The film also brings in the Mustang origins beautifully. Following the disastrous release of the Ford Edsel car, the Mustang concept is born and kept secret from everyone at Ford, even and especially, Henry Ford II. The original Mustang design team, some of whom appear in the documentary either through old video footage and photographs or in-person interviews, work to build a modern car that would stand out in the American market where cars all seemed to be big and bulky and innovative ideas can feel unwelcome. The car stated as the “Cougar” and featured a cat on the front grille but was eventually changed to showcase a truly American horse.

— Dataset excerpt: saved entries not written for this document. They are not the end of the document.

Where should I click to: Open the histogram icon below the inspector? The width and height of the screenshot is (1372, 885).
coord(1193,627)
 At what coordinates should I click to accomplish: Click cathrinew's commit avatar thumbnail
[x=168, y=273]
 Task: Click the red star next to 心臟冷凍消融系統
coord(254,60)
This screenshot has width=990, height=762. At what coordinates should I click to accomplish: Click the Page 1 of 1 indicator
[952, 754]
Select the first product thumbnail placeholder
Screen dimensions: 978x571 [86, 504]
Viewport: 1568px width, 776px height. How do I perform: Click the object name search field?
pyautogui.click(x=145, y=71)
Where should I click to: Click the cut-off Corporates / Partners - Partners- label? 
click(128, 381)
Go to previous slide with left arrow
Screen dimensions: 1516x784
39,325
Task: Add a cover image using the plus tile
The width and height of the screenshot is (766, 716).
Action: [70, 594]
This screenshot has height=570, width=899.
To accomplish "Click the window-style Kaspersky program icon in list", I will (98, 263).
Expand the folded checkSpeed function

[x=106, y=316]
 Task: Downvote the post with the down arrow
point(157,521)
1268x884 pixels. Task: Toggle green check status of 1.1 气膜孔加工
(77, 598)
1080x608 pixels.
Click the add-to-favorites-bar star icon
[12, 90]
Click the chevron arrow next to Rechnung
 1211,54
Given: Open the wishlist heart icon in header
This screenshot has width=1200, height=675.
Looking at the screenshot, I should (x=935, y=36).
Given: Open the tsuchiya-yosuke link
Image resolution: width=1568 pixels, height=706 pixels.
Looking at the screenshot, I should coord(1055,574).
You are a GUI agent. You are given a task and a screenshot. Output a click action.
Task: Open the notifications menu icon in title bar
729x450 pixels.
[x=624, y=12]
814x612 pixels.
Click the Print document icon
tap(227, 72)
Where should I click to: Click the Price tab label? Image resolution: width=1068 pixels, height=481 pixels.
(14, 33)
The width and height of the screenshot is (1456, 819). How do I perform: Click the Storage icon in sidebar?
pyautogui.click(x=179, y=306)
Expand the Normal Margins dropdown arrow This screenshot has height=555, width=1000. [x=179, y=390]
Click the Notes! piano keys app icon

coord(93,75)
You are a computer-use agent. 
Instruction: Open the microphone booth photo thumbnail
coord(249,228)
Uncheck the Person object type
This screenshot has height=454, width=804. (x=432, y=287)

The eventual release of the 2015 redesign and the original 1964 pony car both aim to be huge successes that would revive the Ford Company and bring it to the forefront of the auto industry once more.

The documentary is not without it’s faults and would have been stronger if it had followed a more linear timeline going through the 2015 Mustang story. The 2015 Mustang is first seen fully completed and out on the streets, not just for a couple scenes, but for the entire first half of the film. Then the team show how they cover features of the Mustang while test driving the vehicle with foam and velcro so it’s not photographed ahead of time. Suddenly, in the second half of the film the car is nowhere near finished, the car is wrapped in secrecy as the team scours the mountains around the Ford Arizona Proving Grounds to make sure no one is going to catch a glimpse of the new Mustang, and the car is hidden from view from everyone. Night only test drives are discussed and the car is completely covered. Yes, we all know how the 2015 story ends, but the transition from late production, where they are already in mass production, to the early production, where the team is struggling to build the first model, was a sudden jerk, distracting from the story, and could have been done a lot smoother.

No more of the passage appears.